Le Maroc a suivi un chemin inverse. Le dirham est resté remarquablement stable, ancré à un panier euro-dollar et encadré par une bande de fluctuation élargie après 2018. Bank Al-Maghrib est intervenue de manière ponctuelle pour lisser des tensions, notamment après la période Covid, lorsque l’appréciation approchait la limite de la bande. L’objectif n’était pas de manipuler un avantage prix artificiel, mais de garantir le maintien du taux de change à l’intérieur de la bande prédéfinie.

Cette stabilité a ses coûts et ses bénéfices. Elle limite la volatilité importée, protège le pouvoir d’achat et réduit la prime de risque. En revanche, elle ne procure pas le levier immédiat d’une dévaluation compétitive. Pour compenser, il faut progresser là où la monnaie ne peut pas tout faire, en maintenant un coût de l’énergie bas et prévisible, en alignant les salaires réels sur la productivité, en améliorant l’efficacité des chaînes d’approvisionnement, en finançant durablement l’innovation et en encourageant un investissement privé orienté vers la montée en gamme. Cet équilibre permet de transformer la stabilité du change en un avantage structurel plutôt qu’en inertie.

En Turquie, le taux de change effectif réel a fortement reculé au cours de la décennie, offrant aux exportations un avantage-prix important. Cet effet a été amplifié par des investissements productifs, une base industrielle plus mûre et des infrastructures logistiques de haute qualité. C’est cette combinaison entre coût relatif et efficacité structurelle qui fonde la compétitivité des exportations turques.

En Égypte, la dépréciation réelle de la livre a été plus modérée que celle observée en Turquie. Cependant, la compétitivité égyptienne repose davantage sur les facteurs de production, en particulier le coût du travail. Les salaires réels y demeurent très faibles, ce qui compense partiellement la moindre ampleur de la dépréciation monétaire.

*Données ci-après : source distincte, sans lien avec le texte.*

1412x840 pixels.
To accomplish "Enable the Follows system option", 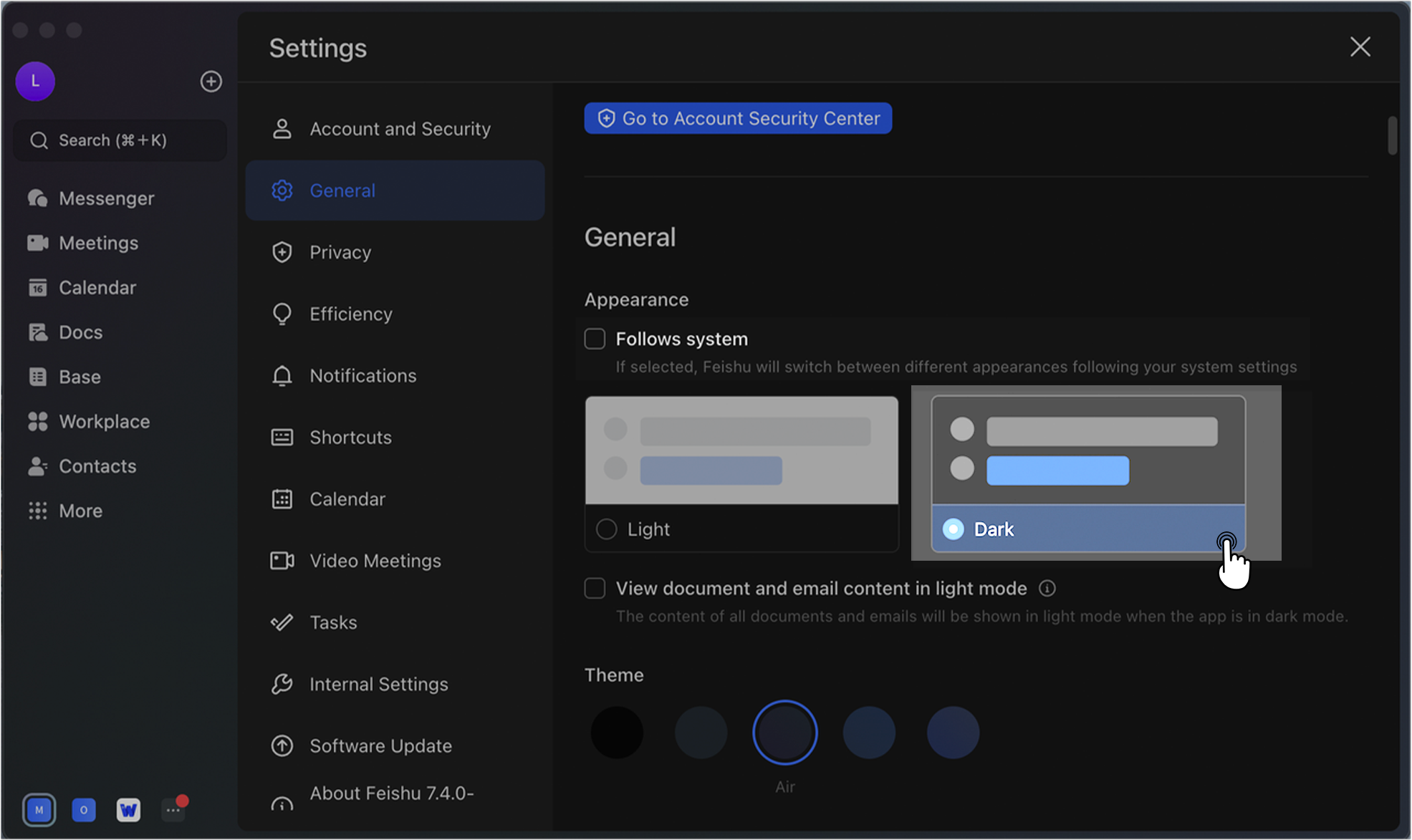I will coord(595,338).
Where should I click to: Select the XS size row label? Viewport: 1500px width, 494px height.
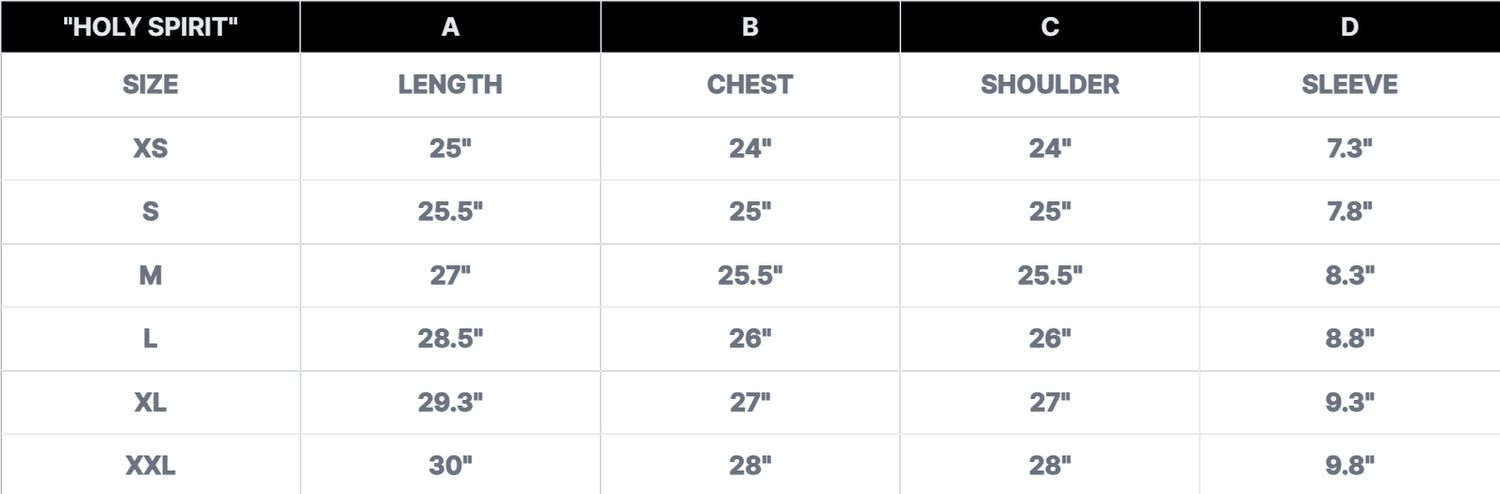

On ne peut donc pas expliquer un manque de compétitivité par un seul levier de politique économique. Une monnaie faible peut alléger le prix de vente à l’export, mais la hausse des coûts des intrants importés, la prime de risque et l’instabilité macroéconomique peuvent rapidement en annuler partiellement les effets. La compétitivité durable se construit sur la productivité, l’investissement et la qualité des infrastructures, bien plus que sur le seul niveau du taux de change.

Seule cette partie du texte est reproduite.